10.11.10

A acção judicial

Prepara-se neste momento um grupo de Psicólogos, uns licenciados pré-bolonha, outros mestres, e outros ainda doutores em Psicologia, para avançar com a acção judicial no sentido de defender o seu direito a continuarem o uso legítimo do título profissional de Psicólogo e o exercício autónomo da profissão que escolheram e já exerceram.

Contam para o efeito com uma equipa de advogados especializados na área, incluindo quem em Portugal, e mesmo ao nível europeu, mais e melhores estudos desenvolveu sobre o direito de inscrição nas ordens profissionais.

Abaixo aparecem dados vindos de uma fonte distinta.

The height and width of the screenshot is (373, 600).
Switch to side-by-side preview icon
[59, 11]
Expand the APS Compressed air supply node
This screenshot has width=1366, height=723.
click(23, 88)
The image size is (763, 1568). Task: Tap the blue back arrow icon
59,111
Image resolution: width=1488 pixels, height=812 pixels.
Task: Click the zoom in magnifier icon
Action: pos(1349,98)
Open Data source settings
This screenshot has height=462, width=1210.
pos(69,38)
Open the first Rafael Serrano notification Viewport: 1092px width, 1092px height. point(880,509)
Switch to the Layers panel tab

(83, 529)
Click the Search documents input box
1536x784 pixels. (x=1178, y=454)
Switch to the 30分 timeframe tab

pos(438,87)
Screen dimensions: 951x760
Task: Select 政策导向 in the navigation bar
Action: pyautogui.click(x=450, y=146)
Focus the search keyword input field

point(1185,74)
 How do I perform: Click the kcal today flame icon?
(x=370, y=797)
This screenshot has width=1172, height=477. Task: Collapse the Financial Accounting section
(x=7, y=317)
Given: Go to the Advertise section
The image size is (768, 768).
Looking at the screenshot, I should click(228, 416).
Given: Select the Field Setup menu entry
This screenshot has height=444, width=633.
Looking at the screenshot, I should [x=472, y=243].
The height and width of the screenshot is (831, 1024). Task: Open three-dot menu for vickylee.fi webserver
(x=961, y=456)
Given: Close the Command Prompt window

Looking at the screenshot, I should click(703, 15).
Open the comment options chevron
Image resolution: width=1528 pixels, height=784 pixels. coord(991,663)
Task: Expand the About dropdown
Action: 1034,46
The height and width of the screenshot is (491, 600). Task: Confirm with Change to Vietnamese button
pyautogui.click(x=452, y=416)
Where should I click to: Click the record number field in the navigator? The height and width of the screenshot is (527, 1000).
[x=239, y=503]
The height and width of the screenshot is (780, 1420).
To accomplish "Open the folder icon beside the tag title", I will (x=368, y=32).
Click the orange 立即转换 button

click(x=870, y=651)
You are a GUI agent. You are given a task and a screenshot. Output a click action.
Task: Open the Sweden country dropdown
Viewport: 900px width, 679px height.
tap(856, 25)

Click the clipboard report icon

A argumentação não incidirá exclusivamente sobre a óbvia inconstitucionalidade da Lei estatutária da Ordem, ainda que seja também um aspecto necessariamente aludido, por uma básica questão de justiça. Como todos sabem, não é possível a um Tribunal Administrativo decidir sobre inconstitucionalidades, sendo esta uma competência exclusiva do Tribunal Constitucional, pelo que os devidos trâmites legais serão tidos em consideração. A respeito da inconstitucionalidade, recordamos aqui as opiniões que já divulgámos de ilustres especialistas.

O MCP continua a desenvolver todos os esforços no sentido de que o sistema democrático português funcione, e de que em particular sejam efectuadas as alterações peticionadas junto da Assembleia da República.